Escrita generativa algorítmica e universidade pós-humanista: a redação do ENEM na grande assemblagem cognitiva
DOI:
https://doi.org/10.5007/1984-8412.2024.e98014Palavras-chave:
Inteligência artificial generativa, Escrita, Pós-humanismo, ENEM, Ensino superiorResumo
Neste ensaio, buscamos refletir sobre o atual boom das escritas gerativas (ou generativas) de inteligência artificial no contexto de preparação e avaliação de estudantes brasileiros para o ensino superior a partir da teoria da assemblagem cognitiva aplicada à redação do ENEM como instrumento de seleção de leitores-escritores compatíveis com uma universidade pós-humanista crítica.

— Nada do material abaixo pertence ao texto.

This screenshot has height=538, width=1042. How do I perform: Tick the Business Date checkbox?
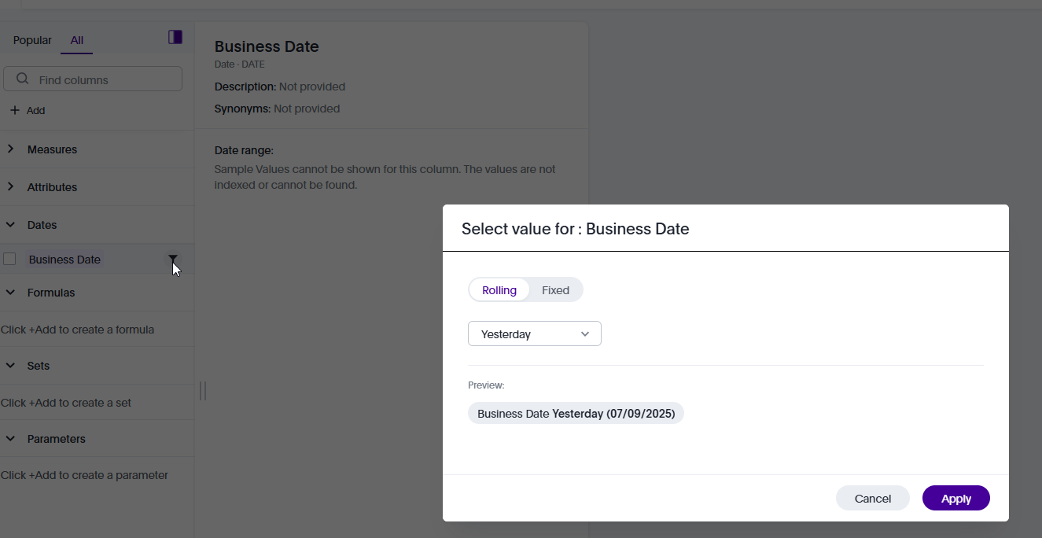coord(9,259)
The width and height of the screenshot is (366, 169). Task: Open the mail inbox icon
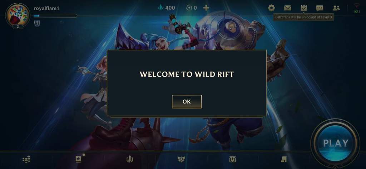pyautogui.click(x=287, y=8)
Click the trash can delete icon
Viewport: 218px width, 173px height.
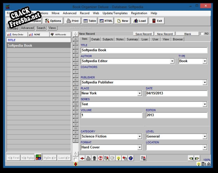94,158
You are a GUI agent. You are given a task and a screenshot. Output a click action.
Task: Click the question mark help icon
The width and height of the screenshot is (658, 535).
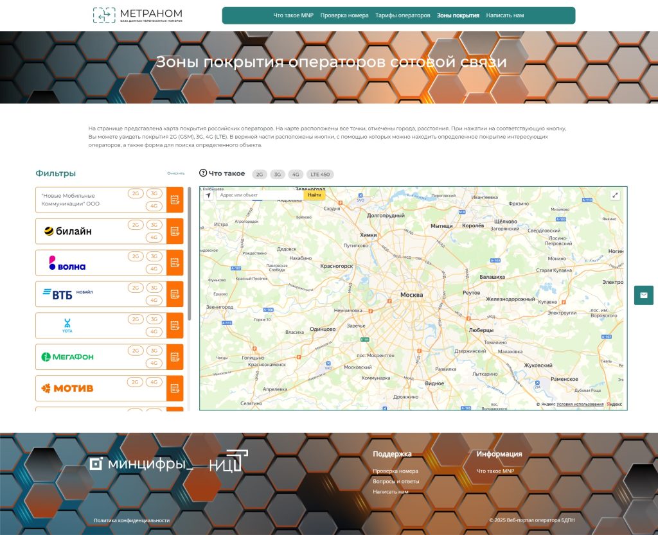203,173
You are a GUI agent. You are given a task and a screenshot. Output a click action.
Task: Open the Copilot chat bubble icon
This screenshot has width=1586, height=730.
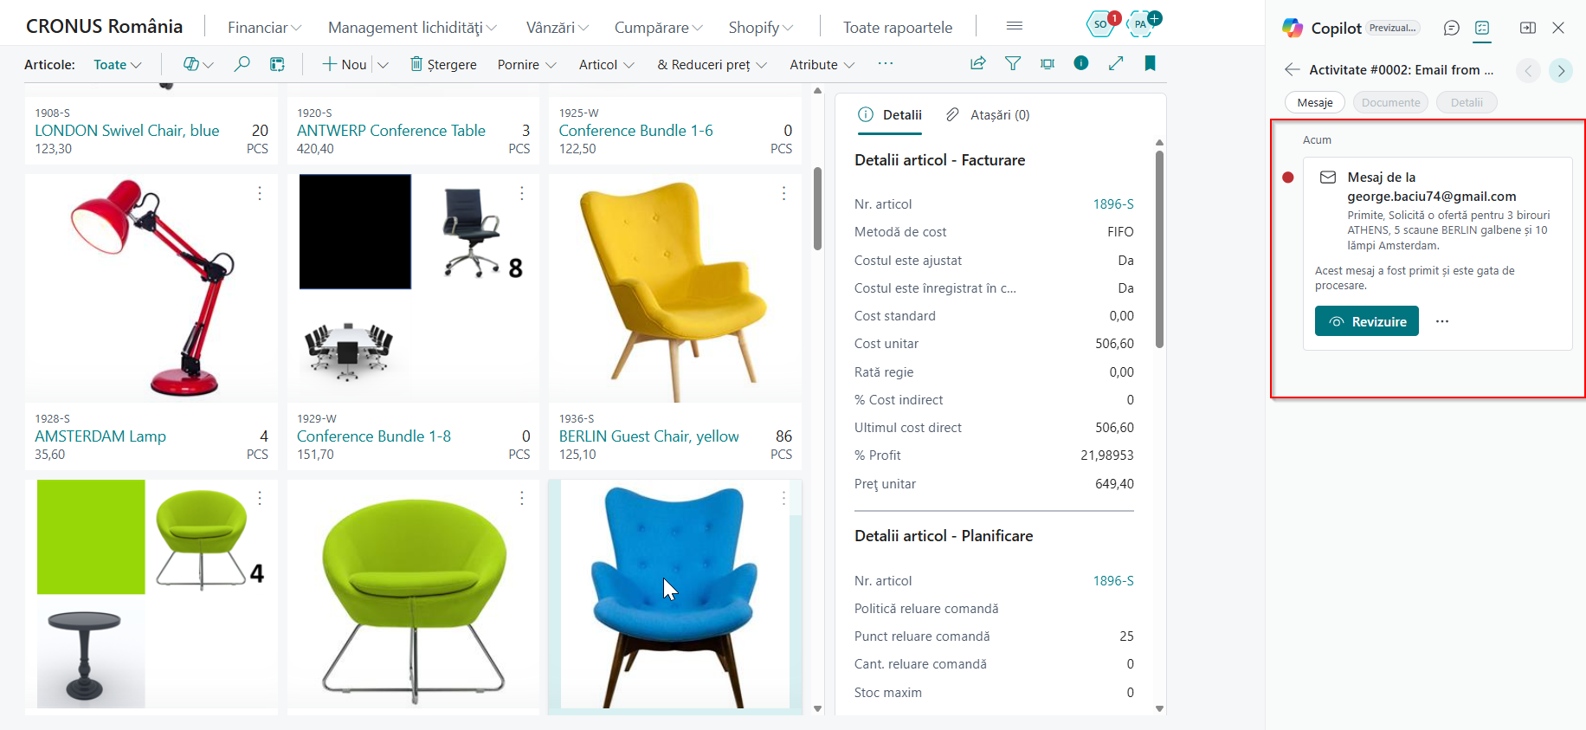coord(1452,28)
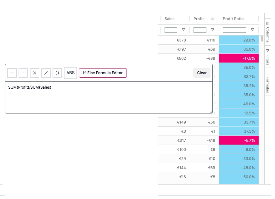Open the If-Else Formula Editor
The image size is (275, 199).
click(x=103, y=73)
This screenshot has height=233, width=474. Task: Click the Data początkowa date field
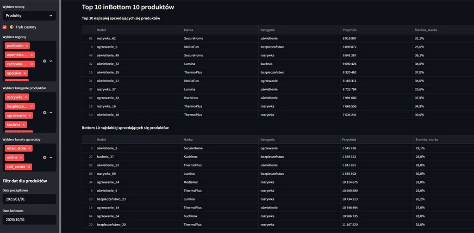(x=29, y=199)
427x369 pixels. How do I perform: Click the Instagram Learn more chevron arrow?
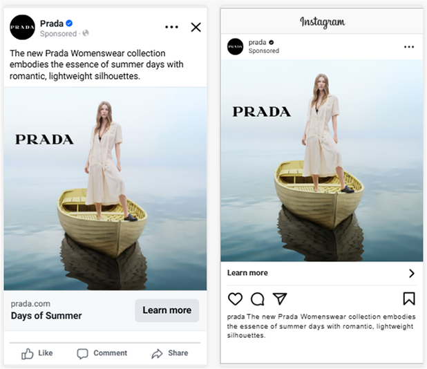click(411, 273)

Depois de descrever e explicar o funcionamento básico de um grande modelo de linguagem como o que subjaz ao notório ChatGPT, inclusive seus modos de “raciocínio”, e esclarecer alguns dos mitos a seu respeito, propomos uma analogia entre o funcionamento desses modelos e o sistema de avaliação de escrita via redação do ENEM pela ótica da assemblagem. Concluímos que, embora a proposta de redação do ENEM tenha alguma eficácia em filtrar os modos de atenção-e-reconhecimento humanos em relação aos cibernético-computacionais, o sistema de avaliação como um todo também adquire modos de lidar com a linguagem análogos a algoritmos de cognição não humana. Ao final, discutimos essa conclusão à luz da consideração do ideal pós-humanista crítico de universidade e de escrita.